---------- GIVEN ENTRIES ----------

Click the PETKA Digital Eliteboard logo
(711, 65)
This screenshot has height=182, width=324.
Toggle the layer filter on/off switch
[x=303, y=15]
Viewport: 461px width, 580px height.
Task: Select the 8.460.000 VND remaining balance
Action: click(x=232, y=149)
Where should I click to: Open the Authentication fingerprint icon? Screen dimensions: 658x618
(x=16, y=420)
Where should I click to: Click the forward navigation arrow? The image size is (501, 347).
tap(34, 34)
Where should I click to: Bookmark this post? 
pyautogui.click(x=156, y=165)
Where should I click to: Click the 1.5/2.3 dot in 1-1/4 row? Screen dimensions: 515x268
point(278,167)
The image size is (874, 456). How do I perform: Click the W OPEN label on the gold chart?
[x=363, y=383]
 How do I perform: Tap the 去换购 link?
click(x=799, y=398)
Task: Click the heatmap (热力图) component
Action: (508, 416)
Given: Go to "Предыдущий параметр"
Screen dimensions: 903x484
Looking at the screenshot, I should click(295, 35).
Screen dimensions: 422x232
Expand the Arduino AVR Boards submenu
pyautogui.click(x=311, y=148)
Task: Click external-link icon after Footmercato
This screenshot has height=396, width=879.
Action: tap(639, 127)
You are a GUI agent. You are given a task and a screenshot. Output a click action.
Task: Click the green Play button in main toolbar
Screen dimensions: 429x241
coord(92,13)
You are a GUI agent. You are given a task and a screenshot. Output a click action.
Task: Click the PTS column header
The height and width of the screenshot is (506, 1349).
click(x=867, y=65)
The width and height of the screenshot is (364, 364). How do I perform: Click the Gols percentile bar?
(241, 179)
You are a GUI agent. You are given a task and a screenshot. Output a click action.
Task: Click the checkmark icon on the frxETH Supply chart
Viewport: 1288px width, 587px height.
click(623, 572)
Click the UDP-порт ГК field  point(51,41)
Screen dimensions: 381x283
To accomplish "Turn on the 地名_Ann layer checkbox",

----------

◆ WHAT THE TASK REQUIRES:
No line before the one with "Viewport: 1288px width, 587px height." belongs in the answer; copy that line and the rest of the records exactly.

◆ REPLY TO THE EXERCISE:
Viewport: 1288px width, 587px height.
click(623, 572)
Click the UDP-порт ГК field  point(51,41)
Screen dimensions: 381x283
To accomplish "Turn on the 地名_Ann layer checkbox",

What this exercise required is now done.